=== SOURCE PASSAGE ===
The question remains: is there anything wrong in a European professional coming to an African country like Zambia to build his profile only to leave for a more prestigious, high-paying job? From my point of view, this is how things are and there is little we can do apart from getting used to it. We also need to be realistic and come to terms with the fact that inexperienced, ambitious coaches like Hervé Renard are what poorer countries like Zambia can attract and afford to pay. Few African nations can hire exaggeratedly expensive coaches like the Brazilian Carlos Alberto Parreira, as South Africa did for the 2010 World Cup. (Interestingly, South Africa became the first host nation in World Cup history to be eliminated in the first round of the competition.)

From 2010 to 2013, Renard proved that he is a good coach by delivering what all previous Zambian skippers failed to do: win the African Nations Cup. Many Zambians argue that he is the best foreign coach Zambia has ever had, sometimes in tandem with Yugoslav Ante Buselic who took Chipolopolo to second place in the 1974 Nations Cup in Egypt. Without question, Renard will remain close to the hearts of millions of Zambian soccer fans for a very long time.
=== RECORDS PROVIDED ===
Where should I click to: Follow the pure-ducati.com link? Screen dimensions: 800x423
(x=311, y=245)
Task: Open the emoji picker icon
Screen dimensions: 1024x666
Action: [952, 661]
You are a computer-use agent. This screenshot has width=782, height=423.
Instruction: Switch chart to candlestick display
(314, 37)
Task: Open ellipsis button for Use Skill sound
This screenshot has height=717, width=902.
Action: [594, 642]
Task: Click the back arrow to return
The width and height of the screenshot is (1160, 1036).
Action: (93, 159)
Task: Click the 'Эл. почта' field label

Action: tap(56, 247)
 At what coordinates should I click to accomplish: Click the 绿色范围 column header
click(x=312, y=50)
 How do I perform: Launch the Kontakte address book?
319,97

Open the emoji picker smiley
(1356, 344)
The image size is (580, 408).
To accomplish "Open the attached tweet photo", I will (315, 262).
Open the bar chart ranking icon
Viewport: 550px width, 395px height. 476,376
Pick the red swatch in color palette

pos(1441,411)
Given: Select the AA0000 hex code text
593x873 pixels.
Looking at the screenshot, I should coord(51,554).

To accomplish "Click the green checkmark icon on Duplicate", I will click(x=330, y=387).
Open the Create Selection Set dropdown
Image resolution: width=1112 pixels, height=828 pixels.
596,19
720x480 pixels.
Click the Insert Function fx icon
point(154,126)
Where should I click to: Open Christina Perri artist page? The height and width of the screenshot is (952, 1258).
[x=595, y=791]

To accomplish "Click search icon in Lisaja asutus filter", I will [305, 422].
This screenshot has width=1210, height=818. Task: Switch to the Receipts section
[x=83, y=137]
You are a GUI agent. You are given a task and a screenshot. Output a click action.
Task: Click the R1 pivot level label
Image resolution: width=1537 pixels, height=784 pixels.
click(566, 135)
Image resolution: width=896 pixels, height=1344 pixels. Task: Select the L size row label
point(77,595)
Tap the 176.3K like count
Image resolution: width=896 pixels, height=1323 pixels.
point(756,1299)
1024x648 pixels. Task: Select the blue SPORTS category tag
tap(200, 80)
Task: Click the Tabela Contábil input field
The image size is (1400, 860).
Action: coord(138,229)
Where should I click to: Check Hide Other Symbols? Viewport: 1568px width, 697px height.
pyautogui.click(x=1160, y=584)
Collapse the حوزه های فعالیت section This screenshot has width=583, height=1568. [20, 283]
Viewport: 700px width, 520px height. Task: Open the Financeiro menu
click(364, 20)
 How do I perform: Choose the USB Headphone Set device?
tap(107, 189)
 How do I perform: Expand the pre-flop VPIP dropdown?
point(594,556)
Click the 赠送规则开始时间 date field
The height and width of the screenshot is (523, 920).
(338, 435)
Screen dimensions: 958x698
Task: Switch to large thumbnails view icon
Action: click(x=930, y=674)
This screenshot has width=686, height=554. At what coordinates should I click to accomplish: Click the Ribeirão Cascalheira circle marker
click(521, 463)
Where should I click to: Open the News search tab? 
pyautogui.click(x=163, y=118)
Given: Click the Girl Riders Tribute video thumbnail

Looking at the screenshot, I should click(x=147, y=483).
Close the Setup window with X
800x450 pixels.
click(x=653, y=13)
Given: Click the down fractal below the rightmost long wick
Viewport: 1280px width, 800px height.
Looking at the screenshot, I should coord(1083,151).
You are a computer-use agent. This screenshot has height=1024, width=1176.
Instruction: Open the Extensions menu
===
### WHAT IS NEEDED:
In the passage on Zambian football coaches, who took Chipolopolo to second place in the 1974 Nations Cup in Egypt?

### OUTPUT:
Yugoslav Ante Buselic.